Tarif 35% ini lebih tinggi dari tarif 20% yang dikenakan pada Vietnam, pesaing utama. Industri garmen menyumbang lebih dari 80% ekspor Bangladesh dan mempekerjakan sekitar 4 juta orang, sebagian besar adalah perempuan. Perusahaan-perusahaan di Bangladesh perlu mencari strategi baru untuk bertahan di pasar global. Beberapa pengecer AS besar, termasuk Gap Inc. dan VF Corp, telah mengurangi permintaan mereka, yang menyebabkan ketidakpastian pekerjaan dan potensi penutupan pabrik. Hal ini memaksa pelaku bisnis untuk lebih kreatif dalam mencari solusi.

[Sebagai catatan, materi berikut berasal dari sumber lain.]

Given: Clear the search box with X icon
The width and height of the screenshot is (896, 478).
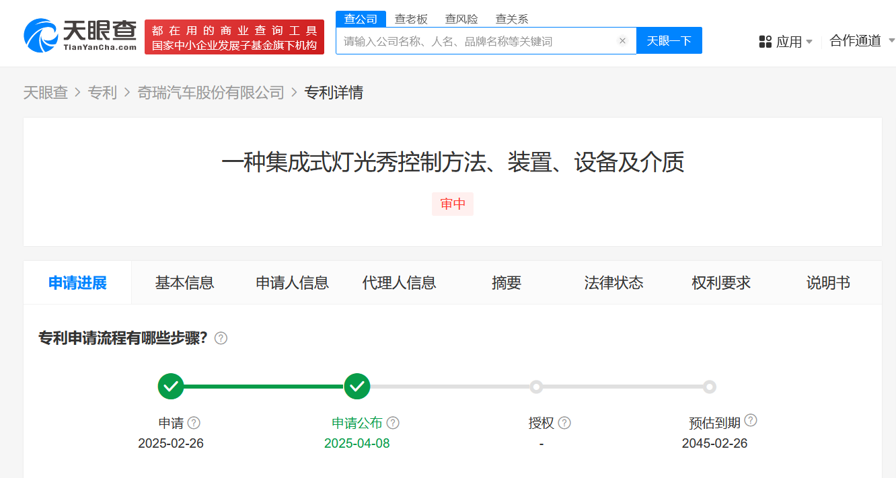Looking at the screenshot, I should click(622, 41).
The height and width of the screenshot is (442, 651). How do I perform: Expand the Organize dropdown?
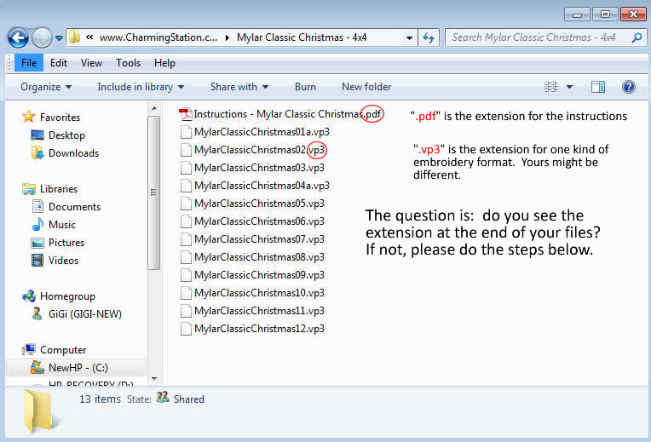pyautogui.click(x=46, y=87)
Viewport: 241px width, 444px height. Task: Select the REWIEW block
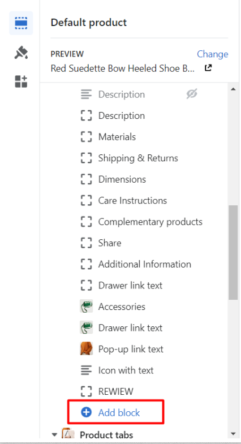(x=115, y=391)
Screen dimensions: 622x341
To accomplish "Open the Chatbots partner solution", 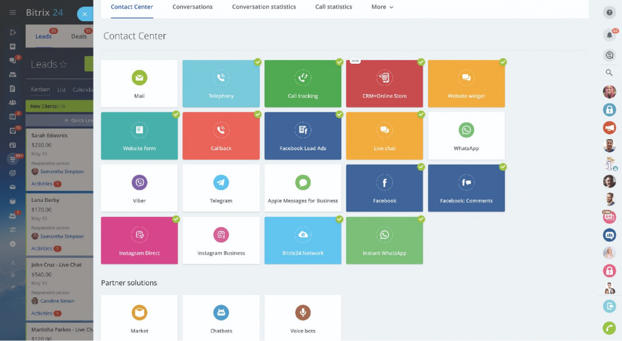I will point(221,319).
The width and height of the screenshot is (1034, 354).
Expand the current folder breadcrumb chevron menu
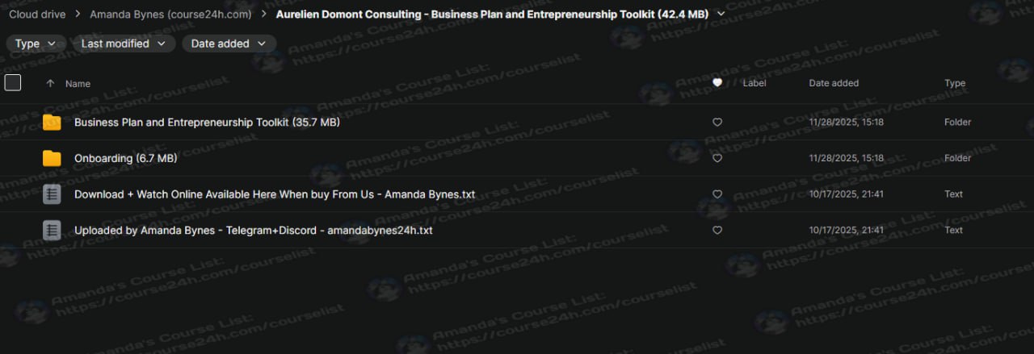[x=721, y=14]
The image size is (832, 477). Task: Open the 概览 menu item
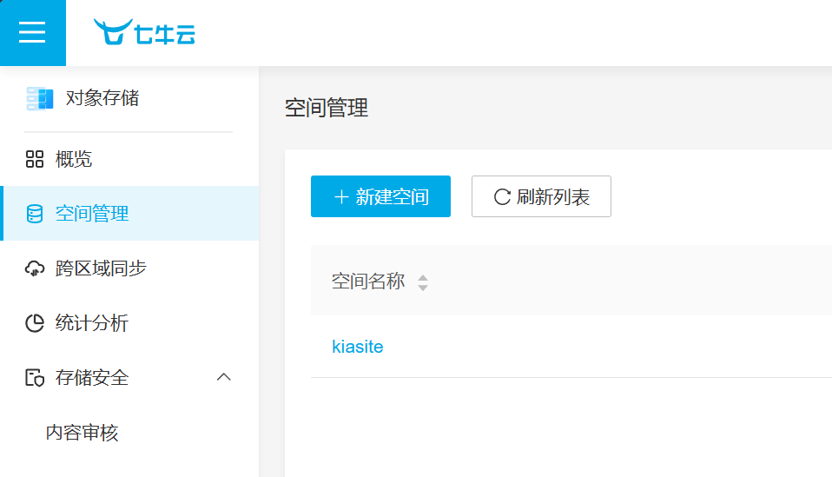click(x=74, y=159)
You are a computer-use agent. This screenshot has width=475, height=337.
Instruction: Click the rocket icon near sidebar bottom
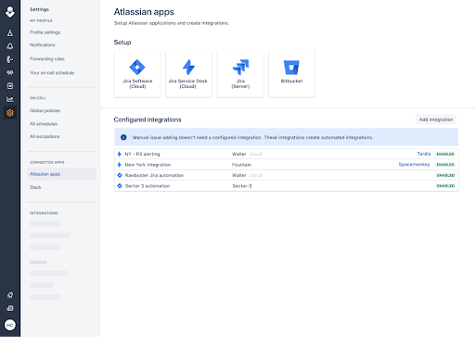(x=10, y=294)
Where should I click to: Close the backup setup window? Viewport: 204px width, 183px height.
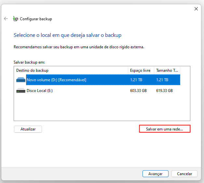pyautogui.click(x=196, y=9)
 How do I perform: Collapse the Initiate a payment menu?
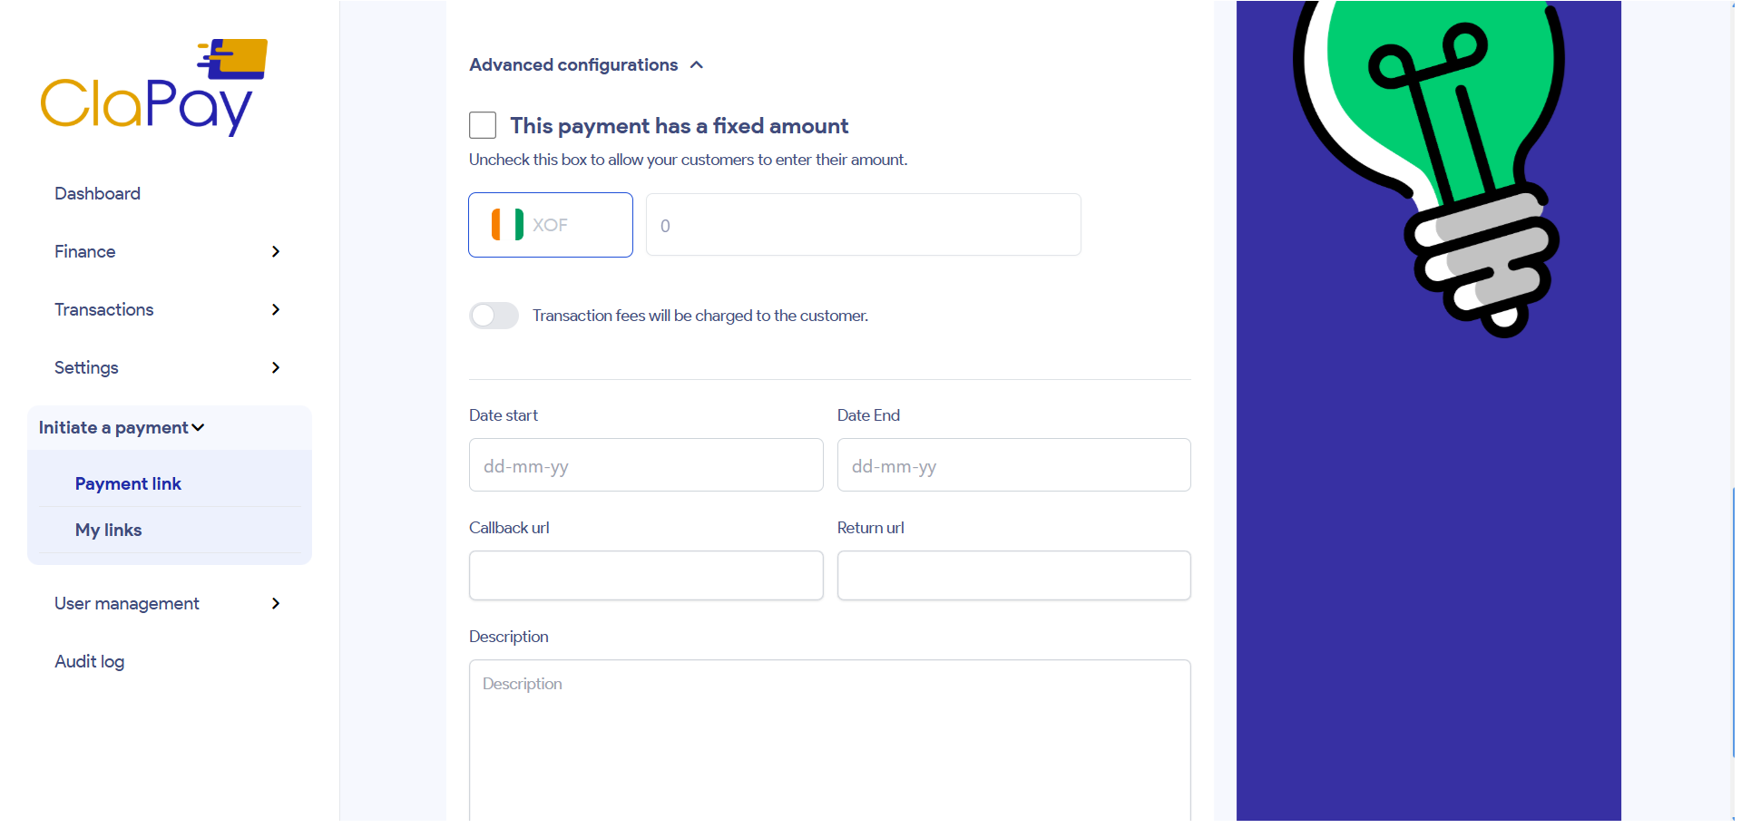121,426
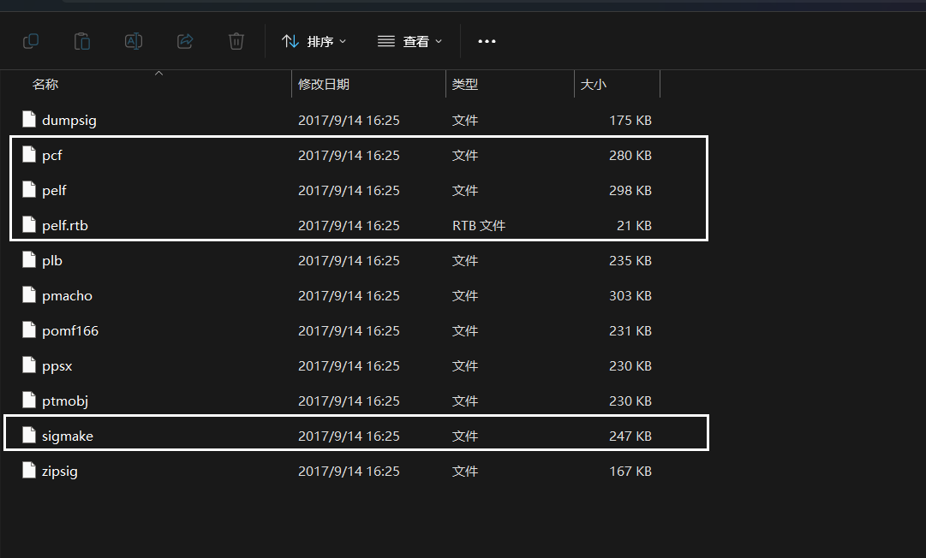Viewport: 926px width, 558px height.
Task: Click the Share icon in toolbar
Action: (185, 41)
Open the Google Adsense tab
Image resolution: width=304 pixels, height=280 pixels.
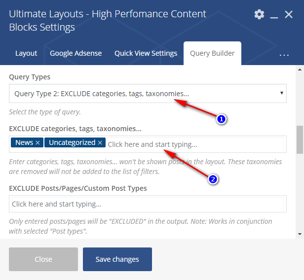(x=76, y=53)
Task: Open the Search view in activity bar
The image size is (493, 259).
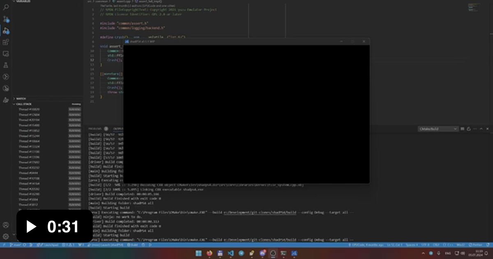Action: pyautogui.click(x=6, y=7)
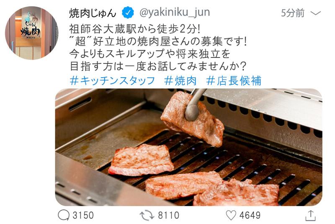Open the @yakiniku_jun handle link
This screenshot has height=224, width=335.
(175, 13)
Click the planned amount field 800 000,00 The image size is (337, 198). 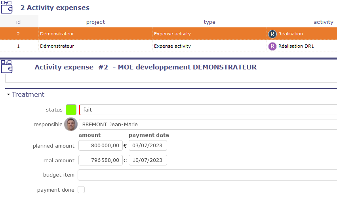point(101,146)
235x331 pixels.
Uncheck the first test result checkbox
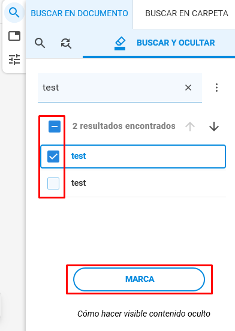53,157
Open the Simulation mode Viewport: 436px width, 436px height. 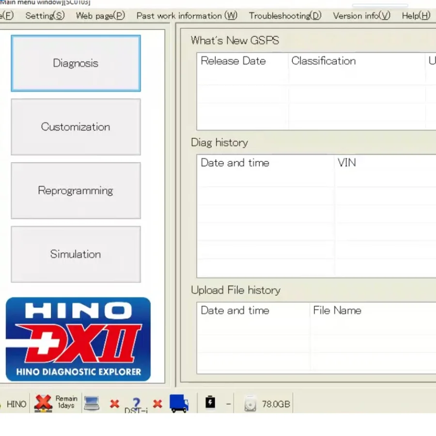tap(76, 254)
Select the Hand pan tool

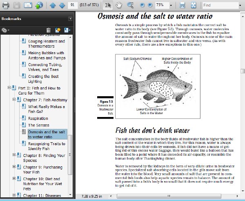coord(119,5)
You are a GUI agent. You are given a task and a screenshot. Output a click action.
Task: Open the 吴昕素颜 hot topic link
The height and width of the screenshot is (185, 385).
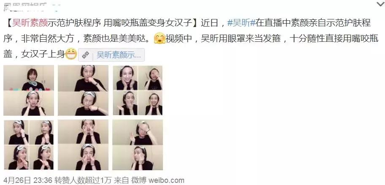pos(30,23)
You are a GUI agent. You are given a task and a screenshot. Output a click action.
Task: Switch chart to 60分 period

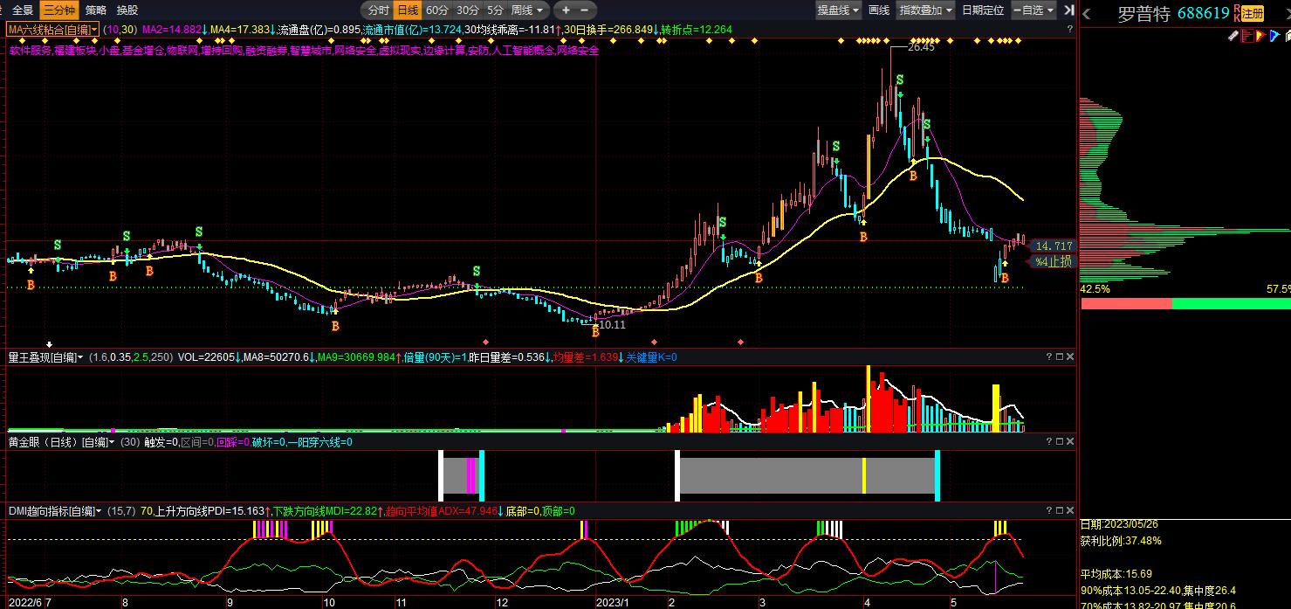(437, 10)
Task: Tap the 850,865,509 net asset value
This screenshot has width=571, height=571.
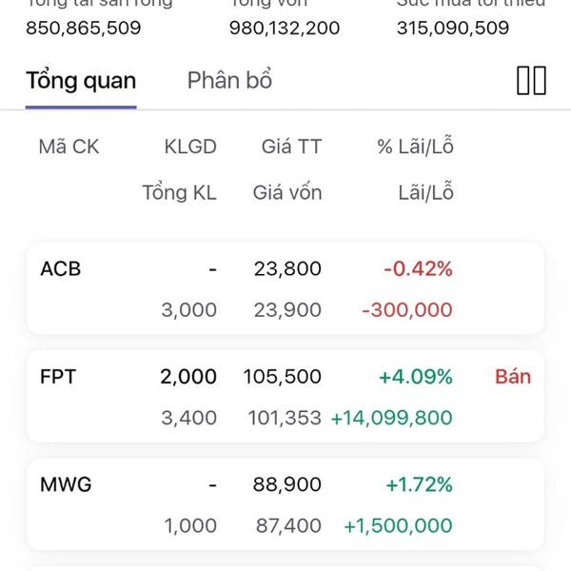Action: 83,29
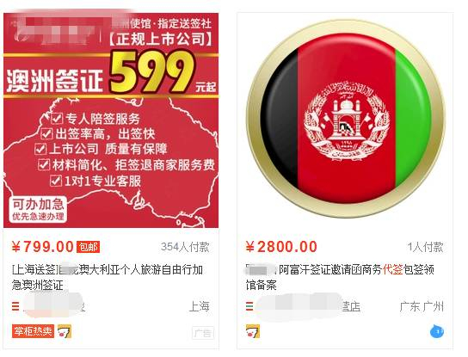Click the ¥799.00 price
This screenshot has width=468, height=357.
[x=43, y=247]
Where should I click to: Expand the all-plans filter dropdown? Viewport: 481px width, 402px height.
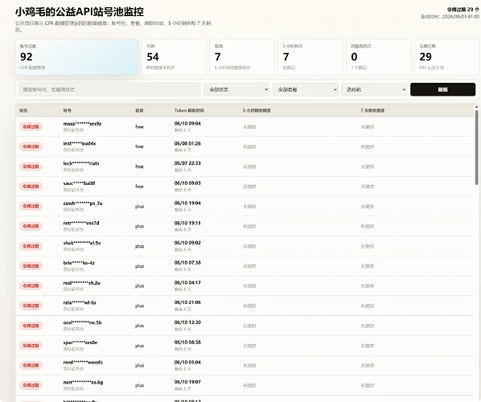pyautogui.click(x=305, y=89)
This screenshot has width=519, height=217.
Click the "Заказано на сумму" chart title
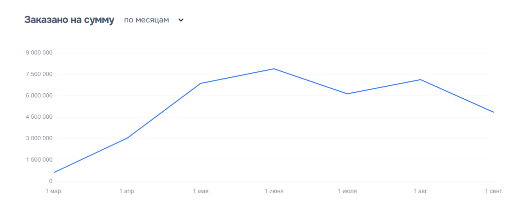tap(69, 20)
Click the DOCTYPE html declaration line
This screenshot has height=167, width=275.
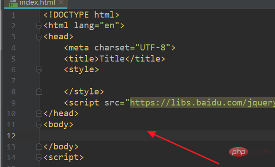click(x=81, y=15)
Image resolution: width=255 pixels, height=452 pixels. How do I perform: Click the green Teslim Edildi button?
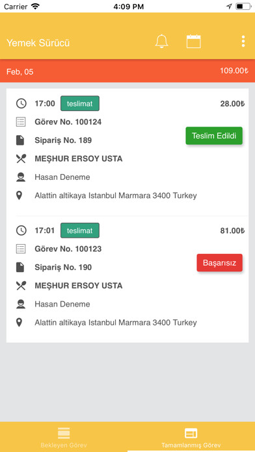tap(214, 136)
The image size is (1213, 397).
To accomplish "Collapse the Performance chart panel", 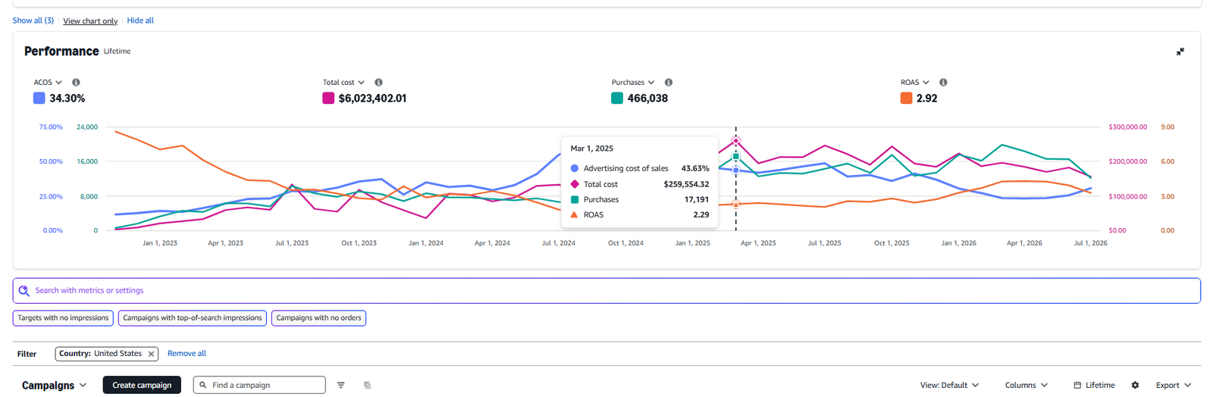I will tap(1180, 52).
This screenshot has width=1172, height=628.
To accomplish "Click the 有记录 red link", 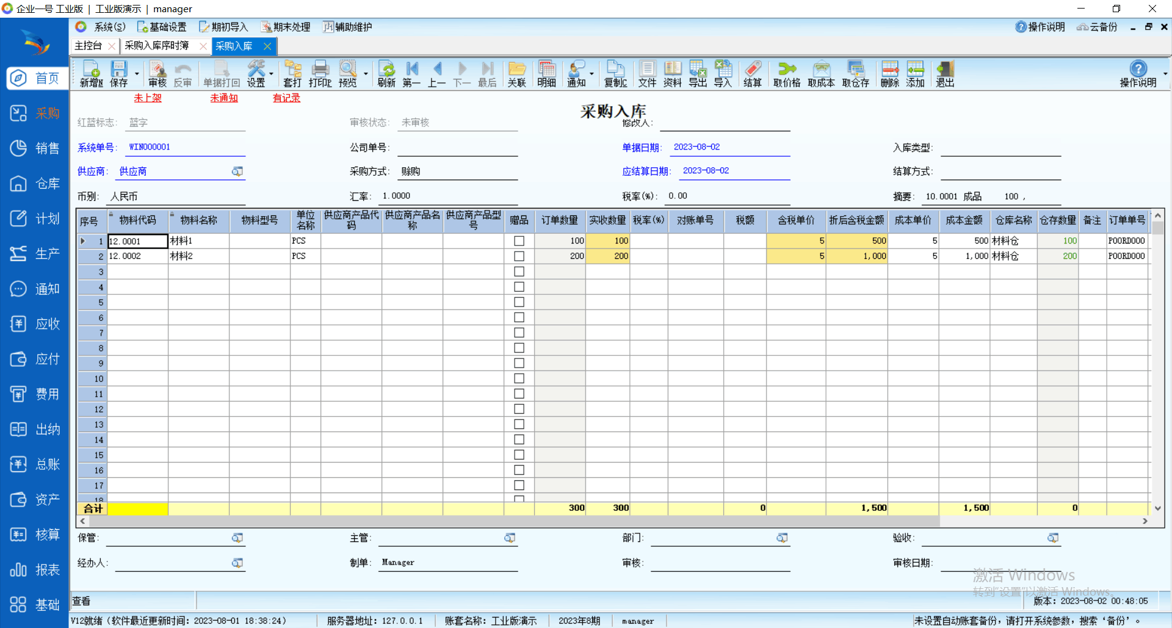I will click(286, 98).
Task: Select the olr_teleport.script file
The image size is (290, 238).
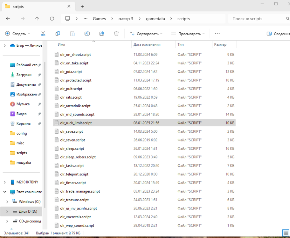Action: coord(74,174)
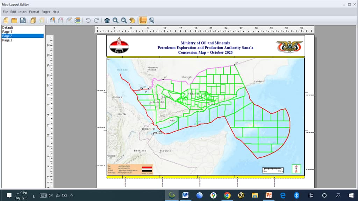
Task: Open the Format menu
Action: [34, 12]
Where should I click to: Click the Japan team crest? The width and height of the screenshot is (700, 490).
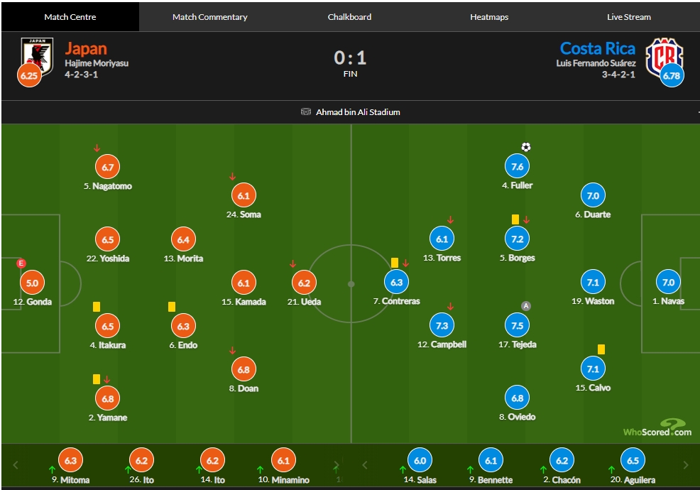coord(37,57)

Pemerintah Bangladesh secara aktif mencari pasar alternatif, seperti Uni Eropa, Inggris, Kanada, dan Australia, untuk mengurangi dampak. Selain itu, mereka berfokus pada promosi pakaian berkelanjutan dan premium, label pribadi untuk pengecer butik, dan peluncuran musiman yang trendi untuk platform online. Dari perspektif bisnis, diversifikasi pasar dan peningkatan nilai produk adalah kunci untuk tetap kompetitif. Para pelaku bisnis juga perlu mempertimbangkan efisiensi operasional dan inovasi produk untuk menghadapi tantangan ini.
Kesimpulannya, tarif AS memberikan dampak signifikan pada industri garmen Bangladesh. Untuk itu, pelaku bisnis perlu mengadopsi strategi adaptif dan inovatif untuk memastikan keberlanjutan bisnis mereka. Fokus pada diversifikasi pasar, peningkatan kualitas produk, dan efisiensi operasional akan sangat penting untuk menjaga daya saing di pasar global.